Brief
Pull out all lines from the listing below in which the word "text" appears.

Material to process
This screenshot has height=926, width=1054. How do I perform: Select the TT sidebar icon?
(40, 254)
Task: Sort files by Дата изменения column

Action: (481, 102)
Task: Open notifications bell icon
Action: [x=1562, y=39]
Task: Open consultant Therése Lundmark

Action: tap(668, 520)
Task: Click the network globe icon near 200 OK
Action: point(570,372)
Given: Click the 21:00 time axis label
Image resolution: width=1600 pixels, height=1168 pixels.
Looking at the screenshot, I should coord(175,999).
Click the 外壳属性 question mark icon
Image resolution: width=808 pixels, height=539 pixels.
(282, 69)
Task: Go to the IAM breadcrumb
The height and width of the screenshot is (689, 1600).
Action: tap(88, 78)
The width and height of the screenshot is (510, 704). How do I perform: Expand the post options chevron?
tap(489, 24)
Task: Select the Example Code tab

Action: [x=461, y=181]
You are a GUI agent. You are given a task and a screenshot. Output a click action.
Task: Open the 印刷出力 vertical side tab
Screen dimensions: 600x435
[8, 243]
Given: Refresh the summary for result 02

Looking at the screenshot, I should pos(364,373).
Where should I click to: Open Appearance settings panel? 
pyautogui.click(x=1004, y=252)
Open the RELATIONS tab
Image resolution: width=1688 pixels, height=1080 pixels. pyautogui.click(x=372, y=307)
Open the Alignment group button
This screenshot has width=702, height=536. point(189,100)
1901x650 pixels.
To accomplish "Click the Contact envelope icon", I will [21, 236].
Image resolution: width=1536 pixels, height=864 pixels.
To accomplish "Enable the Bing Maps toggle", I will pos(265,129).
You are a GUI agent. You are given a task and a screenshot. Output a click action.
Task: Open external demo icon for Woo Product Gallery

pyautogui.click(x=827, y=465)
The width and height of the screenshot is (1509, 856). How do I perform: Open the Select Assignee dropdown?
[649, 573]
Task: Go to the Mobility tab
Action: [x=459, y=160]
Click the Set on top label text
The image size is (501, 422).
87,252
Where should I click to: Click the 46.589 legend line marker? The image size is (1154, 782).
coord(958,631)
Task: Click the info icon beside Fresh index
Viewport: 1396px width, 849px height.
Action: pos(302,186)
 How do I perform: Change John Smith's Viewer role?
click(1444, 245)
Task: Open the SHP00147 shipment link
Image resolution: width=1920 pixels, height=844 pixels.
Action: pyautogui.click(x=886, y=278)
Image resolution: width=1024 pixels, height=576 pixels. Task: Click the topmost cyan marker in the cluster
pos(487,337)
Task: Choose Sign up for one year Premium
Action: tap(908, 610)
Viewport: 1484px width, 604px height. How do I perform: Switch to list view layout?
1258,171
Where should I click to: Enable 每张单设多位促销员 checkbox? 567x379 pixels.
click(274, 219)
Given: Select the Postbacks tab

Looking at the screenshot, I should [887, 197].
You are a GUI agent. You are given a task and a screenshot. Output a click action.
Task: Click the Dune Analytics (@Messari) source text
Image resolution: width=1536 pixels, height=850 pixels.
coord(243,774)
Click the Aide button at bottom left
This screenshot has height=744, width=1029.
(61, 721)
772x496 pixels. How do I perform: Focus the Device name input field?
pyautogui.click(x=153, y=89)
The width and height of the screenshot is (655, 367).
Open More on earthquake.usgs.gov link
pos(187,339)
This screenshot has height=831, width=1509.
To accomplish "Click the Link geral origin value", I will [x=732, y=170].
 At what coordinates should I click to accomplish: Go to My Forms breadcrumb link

Solution to this problem
Click the Set on top label text
Task: Click the Dune Analytics (@Messari) source text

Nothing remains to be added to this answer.